┌──

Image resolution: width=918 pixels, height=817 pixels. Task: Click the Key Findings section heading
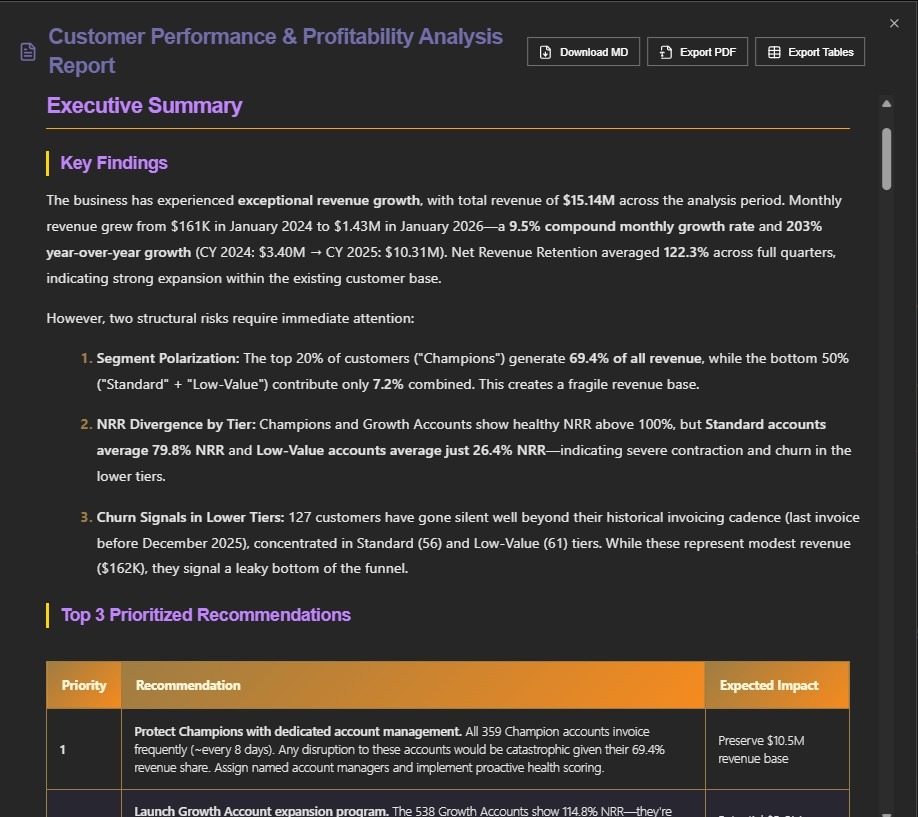tap(113, 162)
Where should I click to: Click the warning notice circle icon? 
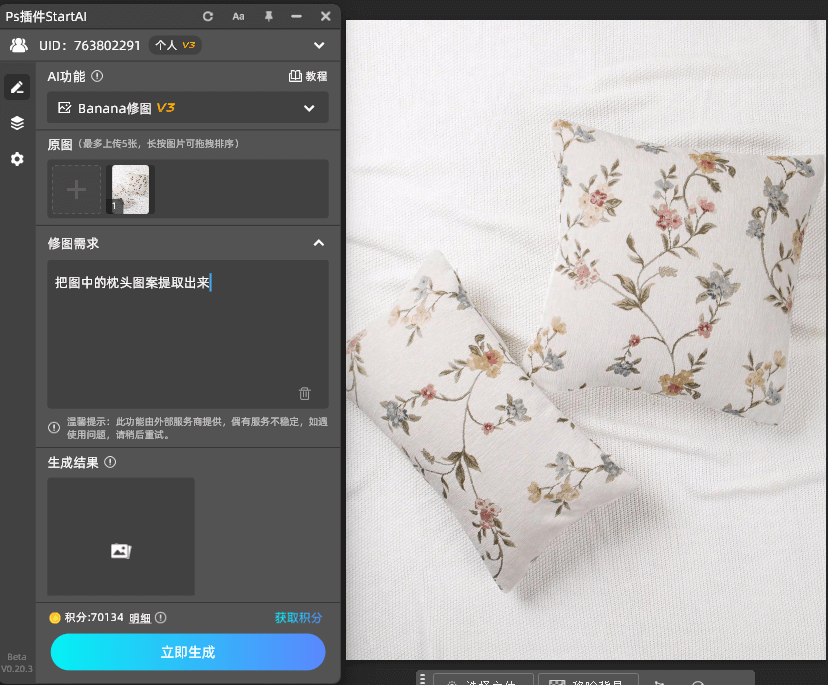[53, 427]
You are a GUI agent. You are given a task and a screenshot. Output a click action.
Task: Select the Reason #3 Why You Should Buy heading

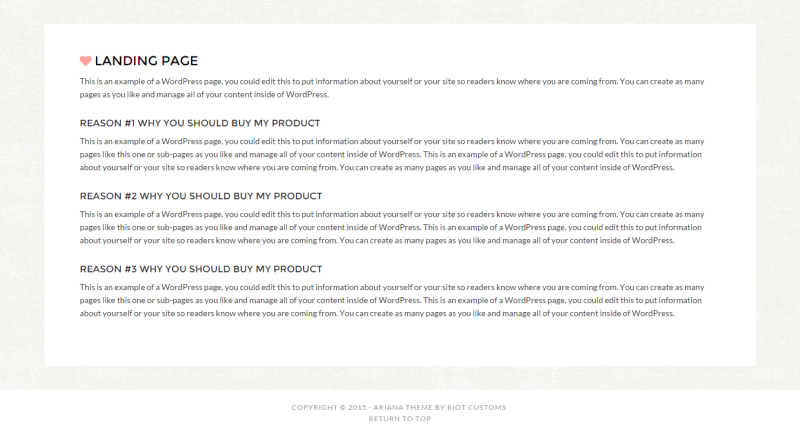point(201,269)
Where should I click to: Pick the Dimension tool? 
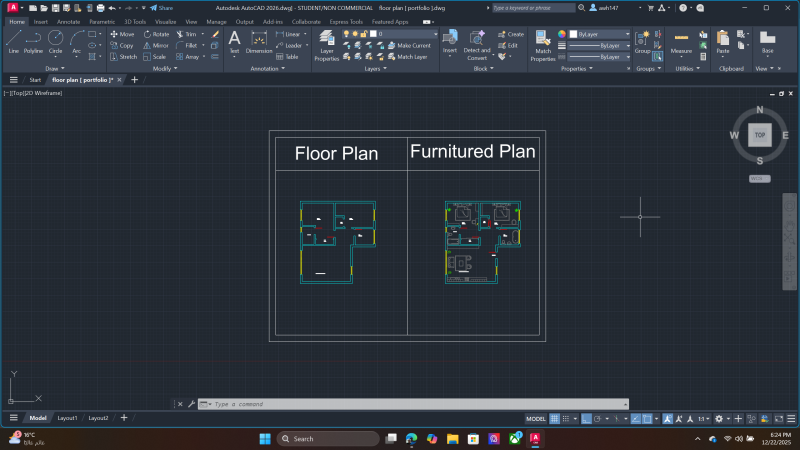pos(259,41)
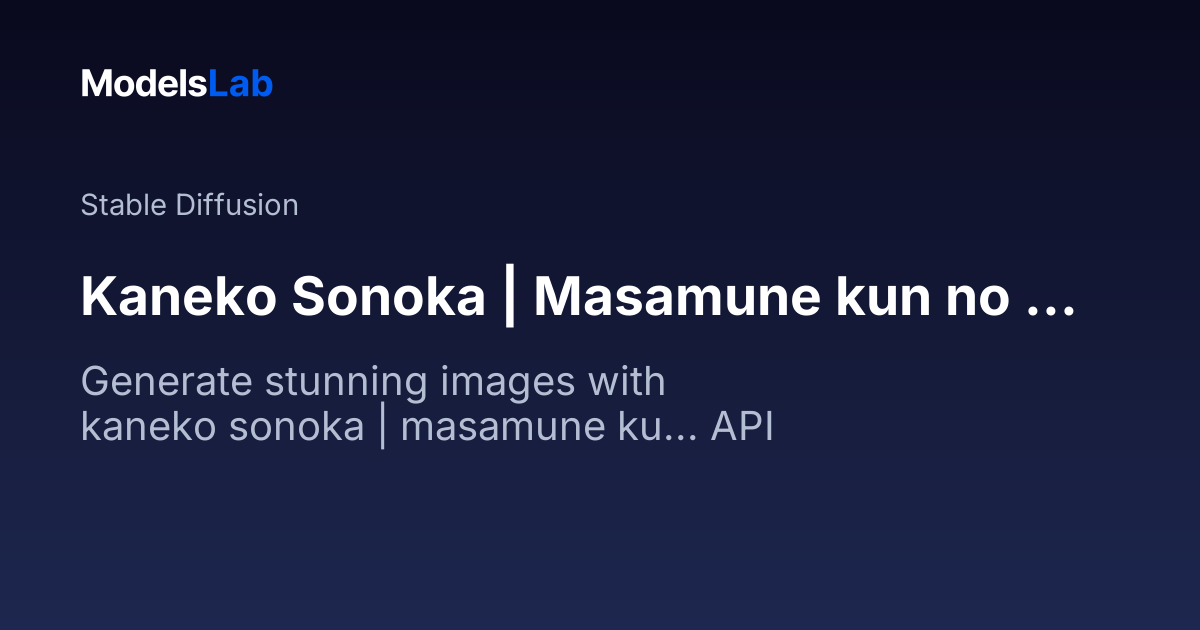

└──

# EXERCISE:
Nothing but the lines from the one holding "Where should I click to: Click" through the final line of the records above belongs in the answer, each retyped exactly; omit the pictures.

# FINAL ANSWER:
Where should I click to: Click the warning notice circle icon? 
[53, 427]
You are a GUI agent. You are given a task and a screenshot. Output a click action.
Task: Select the Reason #3 Why You Should Buy heading

point(201,269)
Where should I click to: Pick the Dimension tool? 
pos(259,41)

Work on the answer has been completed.